Alas, there's no way to "lock" cross-reference or index tags, per se.
But there is a way to ensure (that's with an "e", as in assure with general certainty, as opposed to insure, with an "i" or absolutely guarantee that there will be no problem) that you keep your cross-reference and index tags.
The problem stems from editing within InDesign layouts. By default, cross-reference and index entry tags are invisible when you edit copy within InDesign layouts. As an example, I've highlighted a passage from a book I laid out some time ago. All I did (I thought) was highlight the space before the acronym CPA. But actually, I also highlighted the index entry for the appearance of that acronym on page 22.
I don't know that, of course. When I highlighted it, it only moved across what felt like one "character", but it also picked up the invisible index tag. By default, it doesn't even show that I have it selected in the Index panel.
Currently there are two ways to make that invisible index tag appear:
1a. Select the Type>Show HIdden Characters menu command (Keyboard shortcut is Cmd+Option+I on your Macs; Windows users would find that shortcut as Ctrl+Alt+I). This works like MS Word's Show Invisibles option, and shows things like spaces, tabs, indents and in this case index/cross-reference entries, as shown in the illustration below.
It turns out that we not only have one index/cross-reference entry, we actually have four, as highlighted by the yellow ovals. The index entries are shown as a cyan carat character below the type baseline, and two cyan dots like a colon in the X-height of the line. You can now at least see and highlight either the space character (one cyan dot in the middle of the X-height) or the index entry, but differentiating between the two is very tight and it's still all-too-easy to accidentally edit out an index or cross-reference tag. Which is why I strongly recommend ...
1b. (Better) Edit your catalog copy in the Story Editor panel. You'll get the results you by first clicking your text tool anywhere in the block of copy you want to edit and either selecting the Edit>Edit in Story Editor menu command or using the keyboard shortcut Cmd/Ctrl+Y shortcut, depending on whether you're working on a Mac or Windows system.
As shown in the image above, highlighted with green circles, index and cross-reference entries are much easier to see -- and much easier to not select -- in the Story Editor panel. It's extra step(s), but as I said it better ensures that your creative staff doesn't accidentally delete index or cross-reference markers which would be painstaking to find and difficult to adequately replace.
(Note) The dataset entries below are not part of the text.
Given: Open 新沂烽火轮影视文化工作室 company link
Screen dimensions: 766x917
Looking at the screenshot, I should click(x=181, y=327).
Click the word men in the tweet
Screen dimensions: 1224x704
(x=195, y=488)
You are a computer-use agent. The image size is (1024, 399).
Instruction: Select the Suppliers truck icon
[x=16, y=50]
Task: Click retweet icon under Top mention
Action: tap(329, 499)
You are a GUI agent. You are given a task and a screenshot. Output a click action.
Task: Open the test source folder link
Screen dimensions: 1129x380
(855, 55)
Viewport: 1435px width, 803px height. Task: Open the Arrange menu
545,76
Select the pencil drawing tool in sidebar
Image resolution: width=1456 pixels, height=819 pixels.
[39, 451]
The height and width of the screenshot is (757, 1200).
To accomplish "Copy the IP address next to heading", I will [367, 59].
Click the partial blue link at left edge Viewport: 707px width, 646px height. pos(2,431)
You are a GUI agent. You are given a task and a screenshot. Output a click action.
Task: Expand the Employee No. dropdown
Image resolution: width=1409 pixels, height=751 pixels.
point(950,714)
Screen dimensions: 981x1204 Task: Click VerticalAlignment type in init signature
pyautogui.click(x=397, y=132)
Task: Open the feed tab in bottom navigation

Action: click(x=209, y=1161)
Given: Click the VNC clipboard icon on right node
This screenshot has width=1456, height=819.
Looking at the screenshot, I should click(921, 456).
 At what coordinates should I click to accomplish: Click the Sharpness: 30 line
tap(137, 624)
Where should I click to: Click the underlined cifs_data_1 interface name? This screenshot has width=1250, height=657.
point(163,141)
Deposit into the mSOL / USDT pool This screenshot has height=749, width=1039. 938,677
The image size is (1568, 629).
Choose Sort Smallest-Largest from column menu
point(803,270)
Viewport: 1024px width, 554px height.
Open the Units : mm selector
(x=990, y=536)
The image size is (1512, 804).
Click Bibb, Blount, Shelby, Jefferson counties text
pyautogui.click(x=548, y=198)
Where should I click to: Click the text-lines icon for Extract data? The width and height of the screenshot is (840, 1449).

2. Once you pick your option, implement and enforce a policy where a.) all systems have Edit>Show Hidden Characters on and (ideally) b.) all copy edits of the catalogs is done from the story editor and index/x-ref markers are never edited with copy. The first part is just making the setting on all your systems and the second will quickly become muscle memory and second nature. Don't forget to document this yourself so you can spread the knowledge to new users as they come into your shop.
It's not the perfect answer, but it should work for you from here on out. If this is clear and viable for you now, please mark your question as answered. This alerts moderators to archive your question and this answer so it will benefit other InDesign users who find themselves in a similar spot.
Hope this helps,
PHEW! Thanks for your detailed explanation. I already knew all that and my problem isn't that the couple people who are my employees don't know about showing invisibles and making sure they keep any tags with the text when editing/moving. My problems is that we use a few freelancers and an occasional new employee who is wet behind the ears and not familiar with the finer points of InDesign. Those are the people I worry about.
I'll have to resort to a training session every time we bring someone new in...UGH.
I agree it's not the best answer. But it works. And if your organization is explicit about it, problems can be stamped out and turned from a common and recurring problem to a rare one.
As someone who's been on both sides of the freelancer/consultant divide, I'd recommend using this as the excuse to develop a best practices document that illustrates idiosyncrasies/issues relevant to your workflow for your stringers/new hires. It's a relatively simple process which will pay handsome dividends far forward of the point of where you implement it. And save you training time by including it in new hires' orientation packet.